**Task description**
Only one span of the listing below should come back. It runs from the line with "HK CHP Reports" through the line with "Australia: Media Reports", and each of its lines must be reproduced exactly.

**Dataset excerpts**
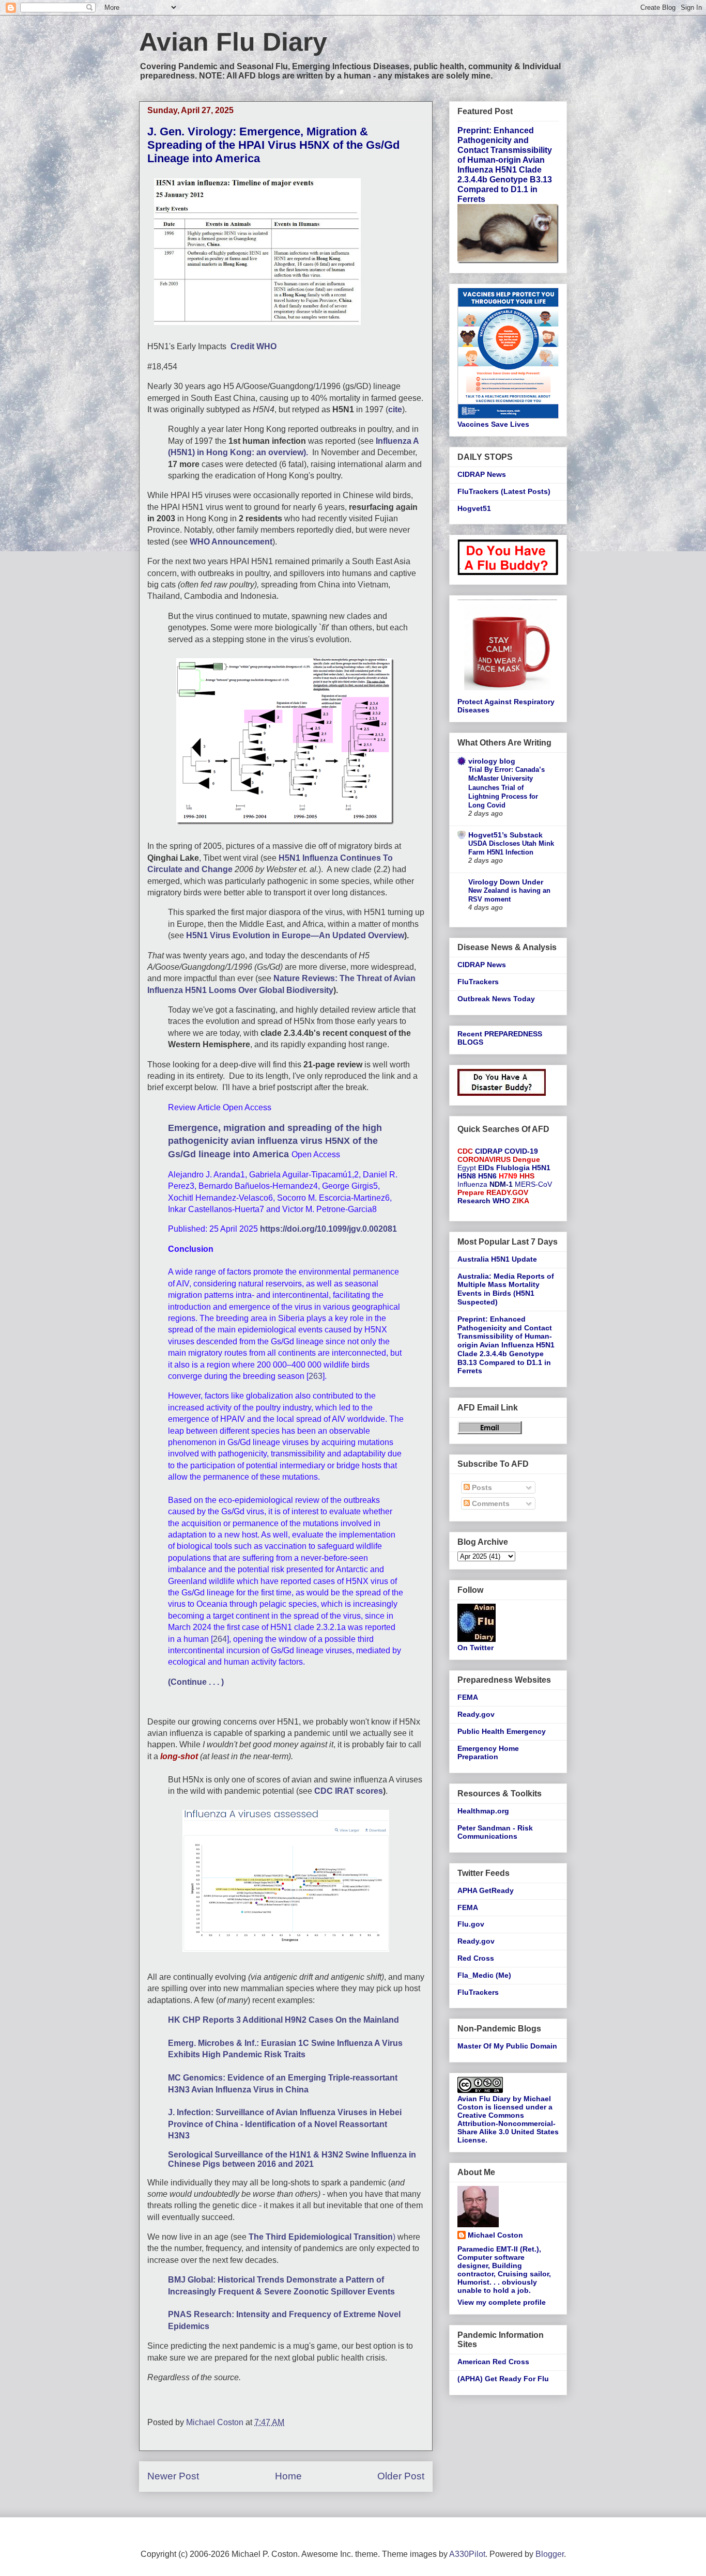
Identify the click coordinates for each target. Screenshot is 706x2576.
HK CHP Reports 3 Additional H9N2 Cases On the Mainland (283, 2019)
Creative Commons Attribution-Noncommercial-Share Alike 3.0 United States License (508, 2127)
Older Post (400, 2476)
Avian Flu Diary (233, 41)
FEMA (467, 1697)
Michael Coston (495, 2235)
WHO (501, 1201)
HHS (526, 1176)
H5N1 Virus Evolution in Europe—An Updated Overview (294, 935)
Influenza (472, 1184)
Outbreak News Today (496, 999)
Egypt (466, 1167)
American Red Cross (493, 2361)
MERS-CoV (533, 1184)
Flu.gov (470, 1924)
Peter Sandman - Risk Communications (495, 1832)
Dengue (526, 1159)
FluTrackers (478, 981)
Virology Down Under (505, 882)
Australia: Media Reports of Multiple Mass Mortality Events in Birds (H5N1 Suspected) (505, 1289)
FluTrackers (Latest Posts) (503, 491)
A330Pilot (467, 2554)
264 (220, 1639)
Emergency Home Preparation (488, 1752)
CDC (465, 1151)
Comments (490, 1503)
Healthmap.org (483, 1811)
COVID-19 (521, 1151)
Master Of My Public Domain (507, 2046)
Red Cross (475, 1958)
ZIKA (520, 1201)
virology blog (491, 761)
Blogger (549, 2554)
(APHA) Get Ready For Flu (503, 2379)
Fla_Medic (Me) (484, 1975)
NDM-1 (501, 1184)
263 (316, 1376)
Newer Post (173, 2476)
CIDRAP (488, 1151)
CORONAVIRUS (484, 1159)
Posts (481, 1487)
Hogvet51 (474, 508)
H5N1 (541, 1167)
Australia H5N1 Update (497, 1259)
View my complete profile (501, 2302)
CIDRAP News (481, 474)
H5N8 (466, 1176)
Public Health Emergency (501, 1731)
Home (288, 2476)
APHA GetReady (485, 1890)
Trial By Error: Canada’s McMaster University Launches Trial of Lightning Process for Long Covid (506, 787)
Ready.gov (476, 1714)
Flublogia (513, 1167)
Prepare (470, 1192)
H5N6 (487, 1176)
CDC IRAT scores (348, 1791)
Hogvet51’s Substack (505, 835)
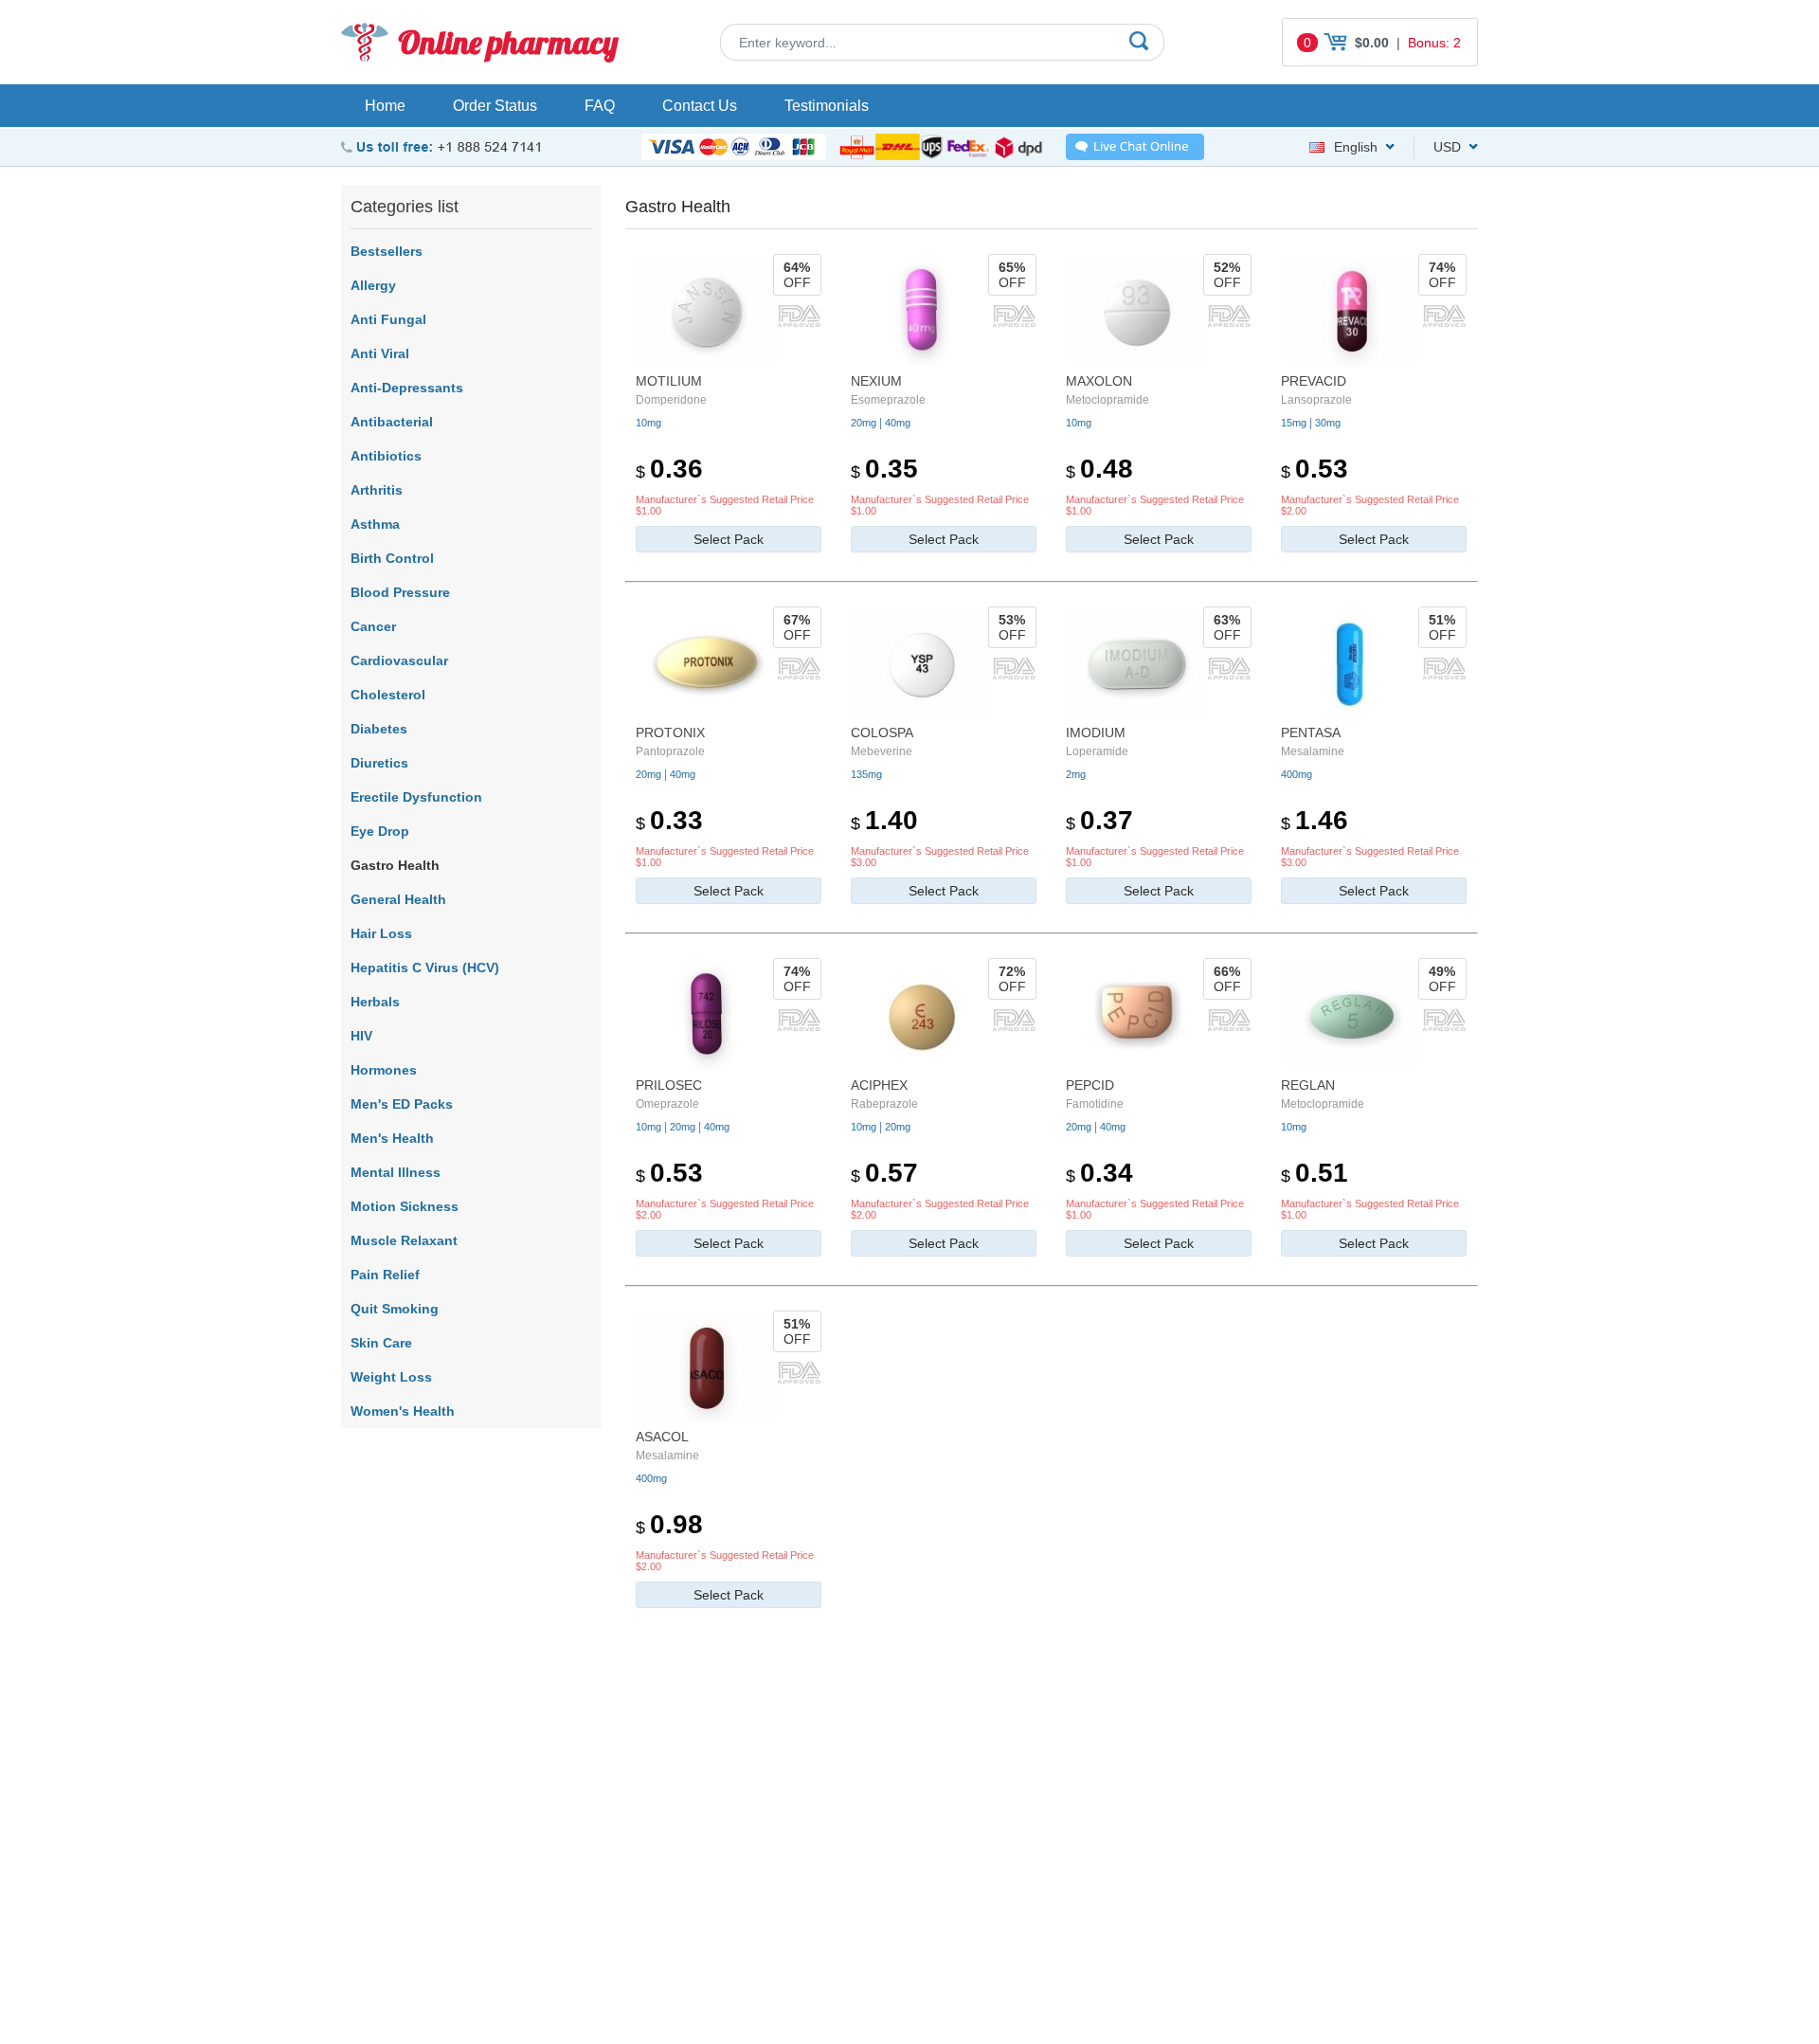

**Solution to this task**
HK CHP Reports 3 Additional H9N2 Cases On the Mainland (283, 2019)
Creative Commons Attribution-Noncommercial-Share Alike 3.0 United States License (508, 2127)
Older Post (400, 2476)
Avian Flu Diary (233, 41)
FEMA (467, 1697)
Michael Coston (495, 2235)
WHO (501, 1201)
HHS (526, 1176)
H5N1 Virus Evolution in Europe—An Updated Overview (294, 935)
Influenza (472, 1184)
Outbreak News Today (496, 999)
Egypt (466, 1167)
American Red Cross (493, 2361)
MERS-CoV (533, 1184)
Flu.gov (470, 1924)
Peter Sandman - Risk Communications (495, 1832)
Dengue (526, 1159)
FluTrackers (478, 981)
Virology Down Under (505, 882)
Australia: Media Reports of Multiple Mass Mortality Events in Birds (H5N1 Suspected) (505, 1289)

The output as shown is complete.